Ia menyarankan agar datang lagi pukul 12.00 wib ke atas. "Tapi telepon dulu," katanya. Ketika pukul 13.30 wib, telpon kantor kelurahan Bu Lurah tetap tak ada.
Pada tanggal 30 Mei, MA datang lagi ke kantor kelurahan. Tapi lagi-lagi Bu Lurah tak ada. Kali ini ia juga ditemui petugas yang tempo hari tidur-tiduran di sofa ruangan bu Lurah. "O, sampeyan yang kemarin itu ya. Bu Lurah sekarang gak ada. Lagi rapat dengan wali kota," kata petugas itu.

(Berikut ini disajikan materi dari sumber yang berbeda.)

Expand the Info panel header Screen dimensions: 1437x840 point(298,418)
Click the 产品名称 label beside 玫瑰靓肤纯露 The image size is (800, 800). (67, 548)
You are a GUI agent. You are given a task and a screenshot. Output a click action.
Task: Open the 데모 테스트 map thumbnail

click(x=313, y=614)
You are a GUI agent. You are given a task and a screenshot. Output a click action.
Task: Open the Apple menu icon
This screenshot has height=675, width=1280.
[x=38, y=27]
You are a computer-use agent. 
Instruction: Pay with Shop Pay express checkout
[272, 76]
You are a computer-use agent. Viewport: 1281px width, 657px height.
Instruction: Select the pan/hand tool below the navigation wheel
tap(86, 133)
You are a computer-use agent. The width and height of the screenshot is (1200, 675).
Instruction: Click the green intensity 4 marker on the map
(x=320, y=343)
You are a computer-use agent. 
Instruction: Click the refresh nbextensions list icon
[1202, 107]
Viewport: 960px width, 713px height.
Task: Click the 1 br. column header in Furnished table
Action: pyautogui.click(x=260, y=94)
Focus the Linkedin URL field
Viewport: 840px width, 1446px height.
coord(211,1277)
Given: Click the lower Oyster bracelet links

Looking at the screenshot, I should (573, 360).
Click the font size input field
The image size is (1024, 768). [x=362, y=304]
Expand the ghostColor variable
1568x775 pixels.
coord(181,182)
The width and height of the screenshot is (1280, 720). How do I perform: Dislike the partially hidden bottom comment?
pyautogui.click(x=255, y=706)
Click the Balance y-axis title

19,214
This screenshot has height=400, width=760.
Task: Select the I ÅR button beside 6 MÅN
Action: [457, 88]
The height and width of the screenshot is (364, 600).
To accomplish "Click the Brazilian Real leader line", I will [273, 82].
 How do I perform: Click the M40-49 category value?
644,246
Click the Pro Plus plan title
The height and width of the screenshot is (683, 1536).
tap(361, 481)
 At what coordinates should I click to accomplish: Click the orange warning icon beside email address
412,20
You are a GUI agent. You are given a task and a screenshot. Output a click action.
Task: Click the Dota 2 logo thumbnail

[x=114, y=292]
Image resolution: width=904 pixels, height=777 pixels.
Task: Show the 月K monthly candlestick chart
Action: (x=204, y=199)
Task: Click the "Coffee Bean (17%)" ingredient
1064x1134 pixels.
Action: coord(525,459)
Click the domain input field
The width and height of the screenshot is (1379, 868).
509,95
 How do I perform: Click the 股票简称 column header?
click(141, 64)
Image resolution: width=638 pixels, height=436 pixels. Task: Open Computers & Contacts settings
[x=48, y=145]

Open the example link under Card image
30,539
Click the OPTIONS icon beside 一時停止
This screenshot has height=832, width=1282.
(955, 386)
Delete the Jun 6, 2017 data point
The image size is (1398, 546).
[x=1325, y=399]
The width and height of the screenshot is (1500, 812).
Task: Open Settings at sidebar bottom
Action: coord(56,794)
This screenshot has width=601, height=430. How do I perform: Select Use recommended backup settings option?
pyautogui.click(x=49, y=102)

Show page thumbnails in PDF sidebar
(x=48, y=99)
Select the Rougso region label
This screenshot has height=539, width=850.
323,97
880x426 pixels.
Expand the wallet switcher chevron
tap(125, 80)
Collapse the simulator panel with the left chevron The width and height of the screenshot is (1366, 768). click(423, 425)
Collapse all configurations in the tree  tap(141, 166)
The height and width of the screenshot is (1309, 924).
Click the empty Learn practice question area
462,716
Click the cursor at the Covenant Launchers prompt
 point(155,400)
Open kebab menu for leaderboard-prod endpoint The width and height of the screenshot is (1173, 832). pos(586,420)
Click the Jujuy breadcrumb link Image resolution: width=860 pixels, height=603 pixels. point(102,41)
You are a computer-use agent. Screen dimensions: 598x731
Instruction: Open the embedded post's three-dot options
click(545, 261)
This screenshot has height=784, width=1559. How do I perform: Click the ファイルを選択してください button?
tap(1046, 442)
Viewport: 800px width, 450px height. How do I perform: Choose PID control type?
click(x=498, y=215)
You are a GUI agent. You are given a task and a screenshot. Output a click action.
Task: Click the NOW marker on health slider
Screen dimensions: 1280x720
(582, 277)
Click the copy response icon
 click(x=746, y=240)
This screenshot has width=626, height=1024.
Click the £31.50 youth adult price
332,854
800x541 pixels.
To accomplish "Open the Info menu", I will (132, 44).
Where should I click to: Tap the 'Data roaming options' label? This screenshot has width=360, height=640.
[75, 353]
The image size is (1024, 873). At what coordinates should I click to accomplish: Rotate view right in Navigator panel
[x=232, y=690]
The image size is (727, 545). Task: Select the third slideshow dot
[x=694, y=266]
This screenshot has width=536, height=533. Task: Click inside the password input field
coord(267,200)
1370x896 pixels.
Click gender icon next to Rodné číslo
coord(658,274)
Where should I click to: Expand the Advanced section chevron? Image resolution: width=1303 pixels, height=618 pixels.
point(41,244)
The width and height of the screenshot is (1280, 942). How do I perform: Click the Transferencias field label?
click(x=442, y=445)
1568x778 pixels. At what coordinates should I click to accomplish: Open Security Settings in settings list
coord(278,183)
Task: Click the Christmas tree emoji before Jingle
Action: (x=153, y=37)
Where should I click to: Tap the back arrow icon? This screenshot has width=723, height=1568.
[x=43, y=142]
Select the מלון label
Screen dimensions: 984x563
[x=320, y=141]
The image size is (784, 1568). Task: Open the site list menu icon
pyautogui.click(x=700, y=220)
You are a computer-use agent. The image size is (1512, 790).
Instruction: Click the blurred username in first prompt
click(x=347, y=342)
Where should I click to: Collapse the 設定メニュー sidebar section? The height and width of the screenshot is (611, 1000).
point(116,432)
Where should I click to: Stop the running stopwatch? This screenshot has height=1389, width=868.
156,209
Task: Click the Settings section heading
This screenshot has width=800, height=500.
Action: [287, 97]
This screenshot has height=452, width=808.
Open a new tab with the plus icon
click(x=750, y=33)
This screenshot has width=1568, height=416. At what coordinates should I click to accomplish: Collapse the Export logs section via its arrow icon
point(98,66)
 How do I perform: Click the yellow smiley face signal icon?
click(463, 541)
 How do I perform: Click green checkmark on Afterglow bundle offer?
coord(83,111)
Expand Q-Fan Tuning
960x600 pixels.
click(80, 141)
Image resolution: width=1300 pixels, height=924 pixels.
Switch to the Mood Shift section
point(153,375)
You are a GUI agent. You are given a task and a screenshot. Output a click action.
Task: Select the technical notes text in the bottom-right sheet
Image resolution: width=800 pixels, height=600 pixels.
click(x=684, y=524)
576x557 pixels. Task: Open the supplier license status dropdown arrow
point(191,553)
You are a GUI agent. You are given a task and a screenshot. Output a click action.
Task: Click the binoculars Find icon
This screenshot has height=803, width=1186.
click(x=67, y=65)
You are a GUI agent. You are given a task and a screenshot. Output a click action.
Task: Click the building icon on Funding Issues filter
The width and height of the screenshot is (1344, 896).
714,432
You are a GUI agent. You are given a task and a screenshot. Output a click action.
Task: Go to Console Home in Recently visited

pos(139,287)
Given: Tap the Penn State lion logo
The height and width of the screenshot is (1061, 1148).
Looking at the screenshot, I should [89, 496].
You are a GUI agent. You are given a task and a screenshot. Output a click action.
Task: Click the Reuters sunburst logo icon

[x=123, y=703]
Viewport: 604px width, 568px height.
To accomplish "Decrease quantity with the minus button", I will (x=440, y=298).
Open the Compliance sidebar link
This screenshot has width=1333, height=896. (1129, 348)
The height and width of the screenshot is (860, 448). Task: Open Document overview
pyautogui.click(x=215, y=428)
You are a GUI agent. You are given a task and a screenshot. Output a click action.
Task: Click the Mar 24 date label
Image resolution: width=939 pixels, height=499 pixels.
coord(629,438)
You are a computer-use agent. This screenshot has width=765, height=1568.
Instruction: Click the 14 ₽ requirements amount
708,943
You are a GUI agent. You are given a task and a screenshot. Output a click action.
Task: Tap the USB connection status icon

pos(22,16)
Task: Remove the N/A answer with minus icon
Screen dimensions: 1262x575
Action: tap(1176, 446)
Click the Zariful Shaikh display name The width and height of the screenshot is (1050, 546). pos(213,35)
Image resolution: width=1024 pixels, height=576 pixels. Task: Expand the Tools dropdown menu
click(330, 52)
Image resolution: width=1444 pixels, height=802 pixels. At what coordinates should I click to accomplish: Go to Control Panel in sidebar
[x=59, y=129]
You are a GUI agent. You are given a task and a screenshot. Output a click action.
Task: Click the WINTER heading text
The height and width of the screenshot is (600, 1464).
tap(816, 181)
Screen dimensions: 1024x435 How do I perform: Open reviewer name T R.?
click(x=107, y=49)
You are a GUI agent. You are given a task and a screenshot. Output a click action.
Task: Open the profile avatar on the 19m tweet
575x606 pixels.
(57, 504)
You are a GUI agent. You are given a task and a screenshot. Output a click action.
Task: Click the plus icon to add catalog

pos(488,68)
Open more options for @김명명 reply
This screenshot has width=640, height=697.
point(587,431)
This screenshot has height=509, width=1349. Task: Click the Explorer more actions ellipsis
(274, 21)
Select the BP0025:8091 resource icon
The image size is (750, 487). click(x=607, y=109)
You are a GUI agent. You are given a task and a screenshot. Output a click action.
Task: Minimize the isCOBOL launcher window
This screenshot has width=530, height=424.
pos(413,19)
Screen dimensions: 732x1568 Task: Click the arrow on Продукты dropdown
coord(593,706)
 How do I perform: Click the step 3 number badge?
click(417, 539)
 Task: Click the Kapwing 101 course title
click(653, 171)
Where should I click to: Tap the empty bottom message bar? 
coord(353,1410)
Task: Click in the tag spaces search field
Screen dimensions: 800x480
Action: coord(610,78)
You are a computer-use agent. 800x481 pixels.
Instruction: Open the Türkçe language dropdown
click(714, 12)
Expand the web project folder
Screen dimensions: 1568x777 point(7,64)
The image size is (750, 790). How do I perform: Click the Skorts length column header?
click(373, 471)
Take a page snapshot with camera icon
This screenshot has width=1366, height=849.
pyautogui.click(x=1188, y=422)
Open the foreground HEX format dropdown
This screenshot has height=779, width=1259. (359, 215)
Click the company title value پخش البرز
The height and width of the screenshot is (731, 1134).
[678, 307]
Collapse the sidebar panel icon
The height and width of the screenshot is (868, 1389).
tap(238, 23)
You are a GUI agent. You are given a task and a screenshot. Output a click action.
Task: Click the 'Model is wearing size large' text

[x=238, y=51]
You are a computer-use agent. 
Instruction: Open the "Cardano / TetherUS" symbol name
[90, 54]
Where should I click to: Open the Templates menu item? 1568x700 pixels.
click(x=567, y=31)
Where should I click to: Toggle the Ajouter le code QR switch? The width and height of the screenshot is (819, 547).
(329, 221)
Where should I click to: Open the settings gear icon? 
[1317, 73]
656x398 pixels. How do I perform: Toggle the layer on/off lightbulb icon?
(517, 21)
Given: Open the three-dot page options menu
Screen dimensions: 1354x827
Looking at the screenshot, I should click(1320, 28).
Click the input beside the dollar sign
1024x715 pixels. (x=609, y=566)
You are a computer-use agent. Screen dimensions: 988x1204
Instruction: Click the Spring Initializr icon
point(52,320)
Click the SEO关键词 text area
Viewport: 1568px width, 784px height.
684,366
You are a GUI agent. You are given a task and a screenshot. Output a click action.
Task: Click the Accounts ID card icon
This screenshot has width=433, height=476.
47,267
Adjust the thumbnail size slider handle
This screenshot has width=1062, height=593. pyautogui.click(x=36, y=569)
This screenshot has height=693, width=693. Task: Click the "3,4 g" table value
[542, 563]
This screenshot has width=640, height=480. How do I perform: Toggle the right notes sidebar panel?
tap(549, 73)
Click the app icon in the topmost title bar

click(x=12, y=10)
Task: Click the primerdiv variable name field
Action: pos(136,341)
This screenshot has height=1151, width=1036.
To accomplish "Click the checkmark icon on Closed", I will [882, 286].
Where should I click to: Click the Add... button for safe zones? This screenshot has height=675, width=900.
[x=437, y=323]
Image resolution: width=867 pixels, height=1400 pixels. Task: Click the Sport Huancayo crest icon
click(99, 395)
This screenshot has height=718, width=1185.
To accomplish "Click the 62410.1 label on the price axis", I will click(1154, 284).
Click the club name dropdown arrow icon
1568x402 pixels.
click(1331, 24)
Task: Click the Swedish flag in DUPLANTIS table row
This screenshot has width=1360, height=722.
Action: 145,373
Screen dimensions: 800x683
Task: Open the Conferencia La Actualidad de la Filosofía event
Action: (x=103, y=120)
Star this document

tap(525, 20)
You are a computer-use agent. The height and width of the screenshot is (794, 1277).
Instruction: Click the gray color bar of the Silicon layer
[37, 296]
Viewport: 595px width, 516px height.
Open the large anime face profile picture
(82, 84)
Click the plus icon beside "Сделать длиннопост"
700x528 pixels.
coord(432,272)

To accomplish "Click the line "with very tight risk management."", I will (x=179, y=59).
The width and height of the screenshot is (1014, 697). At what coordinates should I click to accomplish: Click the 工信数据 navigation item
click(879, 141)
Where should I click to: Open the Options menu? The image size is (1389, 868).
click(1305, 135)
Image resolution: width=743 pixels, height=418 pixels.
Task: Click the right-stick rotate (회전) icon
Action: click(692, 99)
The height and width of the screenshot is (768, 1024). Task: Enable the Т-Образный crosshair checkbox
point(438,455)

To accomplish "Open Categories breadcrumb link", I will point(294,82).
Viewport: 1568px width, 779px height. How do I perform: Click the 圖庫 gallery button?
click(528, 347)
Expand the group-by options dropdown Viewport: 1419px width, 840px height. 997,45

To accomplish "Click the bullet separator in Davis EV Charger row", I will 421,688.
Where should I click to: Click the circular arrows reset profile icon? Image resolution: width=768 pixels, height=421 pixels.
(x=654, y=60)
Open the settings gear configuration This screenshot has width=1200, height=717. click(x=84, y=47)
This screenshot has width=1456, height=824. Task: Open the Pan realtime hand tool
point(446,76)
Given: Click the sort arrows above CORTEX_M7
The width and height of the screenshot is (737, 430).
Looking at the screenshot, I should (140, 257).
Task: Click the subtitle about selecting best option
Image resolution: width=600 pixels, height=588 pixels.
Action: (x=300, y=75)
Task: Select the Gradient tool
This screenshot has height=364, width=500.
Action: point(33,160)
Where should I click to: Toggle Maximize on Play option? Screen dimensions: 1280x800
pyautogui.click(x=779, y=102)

Karena sudah tiga kali tak pernah bisa bertemu Bu Lurah akhirnya ia tanya apa tak ada solusi untuk menangani surat yang dibutuhkan. Petugas itu malah marah. "Solusinya ya ketemu Bu Lurah," katanya membentak.
"Tanda tangan saya masak laku. Sekretaris Lurah juga sudah pensiun," katanya. Ia makin marah ketika ditanya soal jadwal Bu Lurah.
Karena suasana panas, akhirnya MA mengingatkan. "Saya ini warga yang butuh pelayanan, Pak. Saya kan cuma tanya jadwal Bu Lurah karena saya sudah tiga kali ke sini tapi Bu Lurah selalu tak ada. Jadi sampean tak usah marah dan membentak," katanya.
Petugas itu makin ketus, "Yo wes terserah sampean maunya apa," katanya seolah menantang.